The all-new GPU design, code-named Battlemage, combines two new elements: Xe2 GPU cores for graphics and Xe Matrix Extension (XMX) arrays for AI—what other firms are calling an NPU or TPU.
Intel says the Xe2 GPU cores improve gaming and graphics performance by 1.5× over the previous generation, while the new XMX arrays enable a second AI accelerator with up to 67 TOPS of performance for throughput in AI content creation.
Xe2 will first debut as part of the Lunar Lake platform. Lunar Lake’s all-new architecture will enable:
- New performance cores (P-cores) and efficiency cores (E-cores) designed to deliver performance and energy efficiency improvements.
- A fourth-generation Intel neural processing unit (NPU) with a claimed up to 48 tera-operations per second (TOPS) of AI performance.
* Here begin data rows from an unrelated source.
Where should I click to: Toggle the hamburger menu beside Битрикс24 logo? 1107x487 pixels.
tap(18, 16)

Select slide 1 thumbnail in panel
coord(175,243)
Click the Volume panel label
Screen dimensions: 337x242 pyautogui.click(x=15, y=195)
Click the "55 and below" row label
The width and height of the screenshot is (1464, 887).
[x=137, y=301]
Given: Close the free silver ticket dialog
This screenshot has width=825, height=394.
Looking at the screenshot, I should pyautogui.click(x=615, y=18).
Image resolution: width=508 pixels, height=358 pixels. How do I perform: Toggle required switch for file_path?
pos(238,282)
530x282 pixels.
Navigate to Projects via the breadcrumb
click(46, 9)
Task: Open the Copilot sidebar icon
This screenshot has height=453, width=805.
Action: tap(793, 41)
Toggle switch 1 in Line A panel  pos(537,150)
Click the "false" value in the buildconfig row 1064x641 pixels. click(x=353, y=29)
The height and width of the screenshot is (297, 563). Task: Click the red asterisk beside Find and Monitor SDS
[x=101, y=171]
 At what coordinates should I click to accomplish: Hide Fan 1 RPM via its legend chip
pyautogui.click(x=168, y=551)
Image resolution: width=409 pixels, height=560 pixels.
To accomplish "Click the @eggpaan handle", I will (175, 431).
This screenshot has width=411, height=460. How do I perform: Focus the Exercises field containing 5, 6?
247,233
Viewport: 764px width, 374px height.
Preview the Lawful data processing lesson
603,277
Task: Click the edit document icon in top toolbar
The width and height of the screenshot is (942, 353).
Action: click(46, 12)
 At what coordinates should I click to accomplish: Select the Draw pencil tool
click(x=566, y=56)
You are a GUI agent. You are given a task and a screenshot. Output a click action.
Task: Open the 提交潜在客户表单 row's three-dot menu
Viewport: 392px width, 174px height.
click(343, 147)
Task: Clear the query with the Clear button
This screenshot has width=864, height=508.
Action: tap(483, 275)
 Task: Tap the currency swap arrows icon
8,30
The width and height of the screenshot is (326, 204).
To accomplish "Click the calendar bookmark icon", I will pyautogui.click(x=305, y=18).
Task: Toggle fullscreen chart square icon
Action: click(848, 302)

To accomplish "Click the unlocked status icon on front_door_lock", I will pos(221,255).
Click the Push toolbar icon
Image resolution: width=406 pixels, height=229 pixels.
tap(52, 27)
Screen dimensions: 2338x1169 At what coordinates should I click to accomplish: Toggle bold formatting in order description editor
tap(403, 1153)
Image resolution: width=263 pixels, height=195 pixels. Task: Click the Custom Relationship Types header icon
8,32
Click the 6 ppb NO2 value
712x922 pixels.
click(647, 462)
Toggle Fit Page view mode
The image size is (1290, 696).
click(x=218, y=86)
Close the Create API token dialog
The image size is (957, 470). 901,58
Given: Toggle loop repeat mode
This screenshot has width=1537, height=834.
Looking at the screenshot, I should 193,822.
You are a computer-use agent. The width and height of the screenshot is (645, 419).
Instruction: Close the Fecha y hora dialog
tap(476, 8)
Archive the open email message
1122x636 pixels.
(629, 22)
This would mean the NPU delivers up to 4× AI compute over the previous generation, enabling corresponding improvements in generative AI.
- An advanced low-power island, a novel compute cluster that handles background and productivity tasks with extreme efficiency, enabling amazing laptop battery life.
Lunar Lake’s microarchitecture consists of two tiles connected through Intel’s Foveros packaging technology, which also includes memory on the package.
A new compute tile contains Intel’s latest-generation efficiency cores (E-cores) and performance cores (P-cores), both of which introduce new microarchitecture enhancements focused on x86 efficiency. This time, the aim is to compete with Apple-based designs like Apple M4 and Snapdragon X Elite.
The compute tile also houses a neural processing unit (NPU 4) and image processing unit (IPU), as well as the new Xe2 graphics processing unit (GPU).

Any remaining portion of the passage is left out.